His book builds upon his university dissertation and offers an insight into RAF Bomber Command's longest and most enduring battle. The work looks at the ways in which Bomber Command and the bombing of Germany has been portrayed in the years following the Second World War. The book focuses on the portrayals of Bomber Command in film, on TV and in literature and sheds a new light on how attitudes to Bomber Command have changed over time and have impacted upon the way we commemorate and remember the courage and sacrifice of the men of Bomber Command.
Reaping the Whirlwind: The Changing Perceptions to the Wartime Role of RAF Bomber Command
8 May 1945 saw peace descend upon Europe as six bitter years of fighting came to an end. For RAF Bomber Command, another battle was beginning.
Formed in 1936, Bomber Command became Britain’s primary means of striking back at Nazi Germany during which a relentless air campaign and Germany was conducted which devastated cities, crippled industrial production and forced the diversion of German resources away from the front lines.
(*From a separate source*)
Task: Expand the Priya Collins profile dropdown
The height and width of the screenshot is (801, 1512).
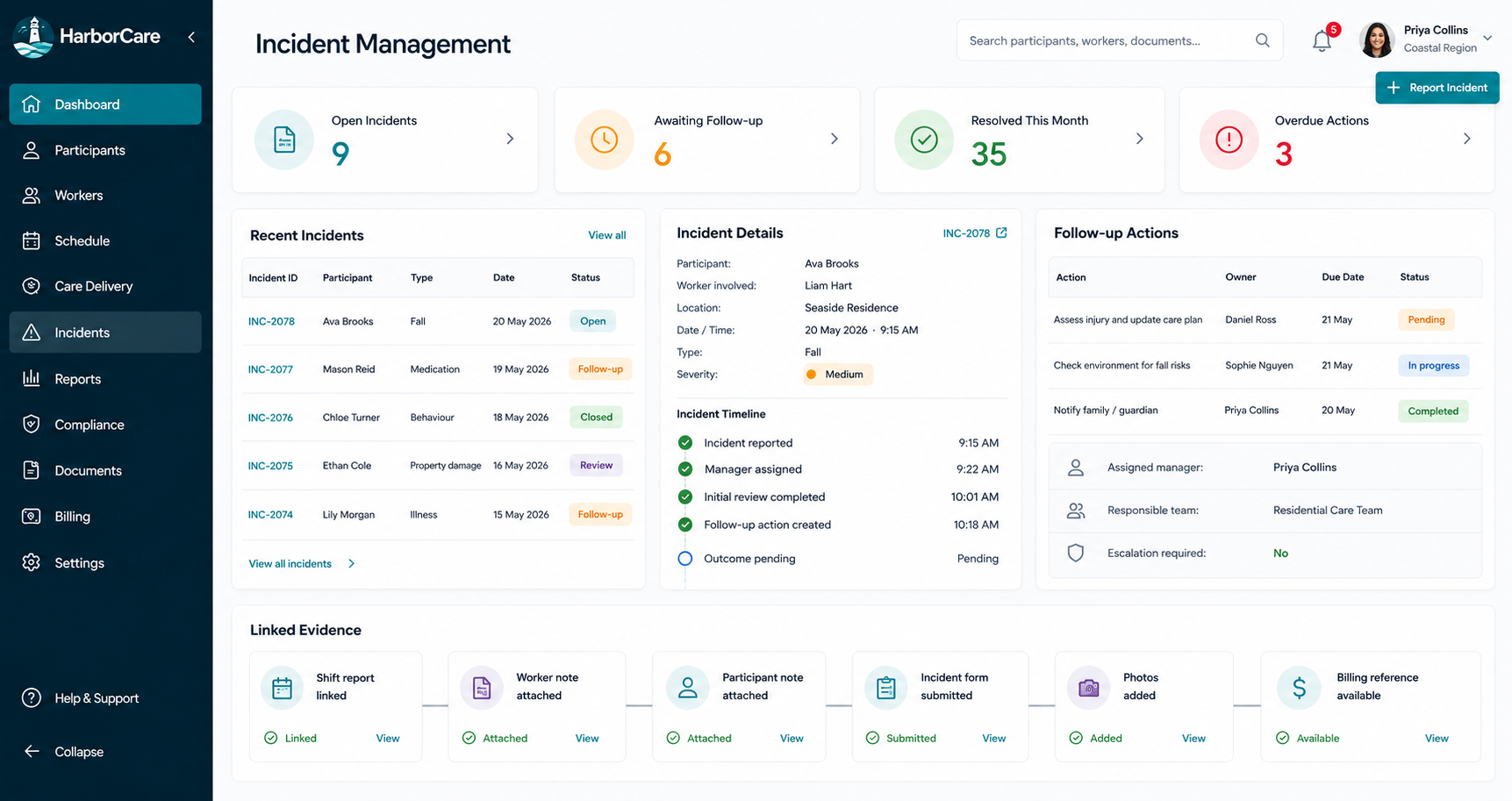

During the course of the campaign, known as area bombing, which sought to cripple Germany’s capacity to wage war, cities such as Lübeck, Rostock, Hamburg, Dortmund, and Dresden were reduced to rubble. Yet the cost was staggering: over 55,000 aircrew, all of whom were volunteers, would lose their lives making serving as an airmen in Bomber Command one of the most dangerous roles of the war.
In the aftermath of victory and in the shadow of Germany’s ruined cities, Bomber Command faced condemnation rather than celebration. Vilified for its methods, it was omitted from Churchill’s VE Day speech and largely shunned, its legacy becoming one of moral controversy and historical neglect.
Reaping the Whirlwind traces the shifting legacy of Bomber Command’s campaign against Germany from the war years through to the 21st Century, examining how Bomber Command has been portrayed in literature, on screen and in the public memory. In this a fresh and unique analysis of the campaign and of the service is offered which looks at whether the
campaign could have unfolded differently and whether the post-war judgement has been entirely fair and justified.
Through rigorous research, Reaping the Whirlwind offers a compelling reassessment of Bomber Command’s operations over Europe and the long shadow that its efforts to bring about victory during the Second World War have cast over Britain’s remembrance of war.